The business case is not theoretical
Perhaps the most decisive shift in this year’s data is that gender diversity is being reframed from a social or ethical issue to a performance lever.
South African firms report outcomes that are both measurable and above global benchmarks: 28,8% report improved financial performance linked to gender diversity; 22,5% report more inclusive work environments; and 26,3% report increased progression of women into leadership roles.
Global data shows a similar impact.
As a result of putting gender equality strategies in place, 22,1% of firms say their businesses are more innovative, 19,5% say teams within the business make better decisions, and 18,8% say their financial performance has improved.
This aligns with the SNG Grant Thornton Women in Business 2026 report’s central conclusion: Gender equality is not a symbolic commitment. It is a business discipline linked directly to performance. In other words, inclusion is compounding into economic value.
A new signal for investors and talent
Another shift emerging from the data is external pressure. Gender diversity is increasingly being assessed not just internally, but by investors, regulators, and potential employees.
The report notes that despite many large organisations retreating from diversity, equity and inclusion (DE&I) in 2024/25, mid-market leaders remain committed: 92,7% have DE&I initiatives in place, and three-quarters continue to prioritise gender equality. This is reshaping talent flows.
Mid-market businesses are winning talent from larger organisations. Among female senior hires who joined within the past six months, 43,5% came from companies with more than 500 employees – above the long-term average of 38,4%.
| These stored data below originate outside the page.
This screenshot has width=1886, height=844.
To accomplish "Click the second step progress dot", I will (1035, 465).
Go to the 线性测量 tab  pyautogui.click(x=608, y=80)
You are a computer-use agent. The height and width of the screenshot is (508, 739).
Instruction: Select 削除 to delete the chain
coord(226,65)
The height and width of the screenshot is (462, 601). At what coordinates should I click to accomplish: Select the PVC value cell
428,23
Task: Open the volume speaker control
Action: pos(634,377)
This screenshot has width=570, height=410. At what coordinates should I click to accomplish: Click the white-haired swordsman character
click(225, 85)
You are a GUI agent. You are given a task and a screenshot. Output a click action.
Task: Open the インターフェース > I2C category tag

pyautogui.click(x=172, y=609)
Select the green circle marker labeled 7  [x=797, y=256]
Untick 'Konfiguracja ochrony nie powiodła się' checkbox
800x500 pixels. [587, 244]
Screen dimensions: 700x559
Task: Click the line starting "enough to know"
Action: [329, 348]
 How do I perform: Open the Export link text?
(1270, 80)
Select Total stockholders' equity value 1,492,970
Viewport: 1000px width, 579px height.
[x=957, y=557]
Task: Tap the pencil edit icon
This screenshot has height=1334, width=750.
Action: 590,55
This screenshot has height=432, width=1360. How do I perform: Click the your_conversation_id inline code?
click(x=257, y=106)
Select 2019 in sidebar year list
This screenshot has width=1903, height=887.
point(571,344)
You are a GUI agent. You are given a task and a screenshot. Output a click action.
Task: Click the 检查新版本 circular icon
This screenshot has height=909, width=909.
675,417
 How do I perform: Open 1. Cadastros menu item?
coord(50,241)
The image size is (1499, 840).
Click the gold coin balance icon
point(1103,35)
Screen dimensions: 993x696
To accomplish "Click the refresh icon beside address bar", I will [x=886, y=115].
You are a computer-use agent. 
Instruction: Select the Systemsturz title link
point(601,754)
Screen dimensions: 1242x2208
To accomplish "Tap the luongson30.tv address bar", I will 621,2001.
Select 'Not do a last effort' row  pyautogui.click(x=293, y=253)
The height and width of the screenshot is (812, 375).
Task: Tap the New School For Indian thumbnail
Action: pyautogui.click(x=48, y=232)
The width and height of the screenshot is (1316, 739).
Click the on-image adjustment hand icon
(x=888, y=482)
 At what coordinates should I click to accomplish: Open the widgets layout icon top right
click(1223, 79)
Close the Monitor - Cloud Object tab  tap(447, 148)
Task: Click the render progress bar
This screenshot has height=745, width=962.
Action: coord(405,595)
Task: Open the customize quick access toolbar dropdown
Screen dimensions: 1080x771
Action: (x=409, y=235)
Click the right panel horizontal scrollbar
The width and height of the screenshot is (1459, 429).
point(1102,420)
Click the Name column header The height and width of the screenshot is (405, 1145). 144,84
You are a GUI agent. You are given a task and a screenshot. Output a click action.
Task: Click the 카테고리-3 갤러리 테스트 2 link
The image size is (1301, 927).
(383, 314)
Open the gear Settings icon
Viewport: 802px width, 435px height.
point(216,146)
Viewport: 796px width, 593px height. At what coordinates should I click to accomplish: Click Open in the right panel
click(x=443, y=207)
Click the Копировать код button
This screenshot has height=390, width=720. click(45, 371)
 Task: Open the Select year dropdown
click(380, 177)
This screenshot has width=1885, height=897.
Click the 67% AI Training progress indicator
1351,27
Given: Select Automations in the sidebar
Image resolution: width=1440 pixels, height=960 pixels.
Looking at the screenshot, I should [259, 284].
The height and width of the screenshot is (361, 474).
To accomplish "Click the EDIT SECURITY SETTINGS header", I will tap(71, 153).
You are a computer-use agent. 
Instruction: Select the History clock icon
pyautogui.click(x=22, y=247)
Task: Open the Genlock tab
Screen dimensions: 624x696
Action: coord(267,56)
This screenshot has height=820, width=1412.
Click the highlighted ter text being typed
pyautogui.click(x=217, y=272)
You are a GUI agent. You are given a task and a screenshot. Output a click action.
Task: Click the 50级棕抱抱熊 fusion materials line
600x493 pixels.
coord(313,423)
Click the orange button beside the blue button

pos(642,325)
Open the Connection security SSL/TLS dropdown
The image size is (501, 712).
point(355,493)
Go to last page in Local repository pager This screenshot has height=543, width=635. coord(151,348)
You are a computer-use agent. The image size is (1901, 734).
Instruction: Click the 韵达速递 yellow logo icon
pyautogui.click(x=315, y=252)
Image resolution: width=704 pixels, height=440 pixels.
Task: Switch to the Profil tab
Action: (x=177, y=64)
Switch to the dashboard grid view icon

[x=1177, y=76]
Clearly, visibility matters. When women see leaders who look like them, they believe advancement is possible. When future talent sees gender equality embedded in strategy, they choose to join and stay.
The research shows around two-thirds of recent female senior appointments were internal. Businesses that roll back gender equality initiatives risk losing these leaders and weakening their pipeline.
A different kind of leadership advantage
Emerging from the 2026 data is not just a story of progress, but one of competitive advantage.
Markets that embed gender diversity into leadership systems are not just more inclusive. They are more resilient, better at decision-making, more attractive to talent and capital, and more likely to grow.
Strong corporate governance frameworks, employment equity policy, and sustained institutional focus on leadership diversity have created a reinforcing system in South Africa which have put the country ahead in terms of gender equality. But this lead is not guaranteed. If the past decade was about visibility, the next will be about power.
The report captures this shift.
“While South Africa has achieved structural representation in leadership, sustaining this progress requires a deliberate shift toward executive influence, sector leadership and measurable commercial impact,” says Dire.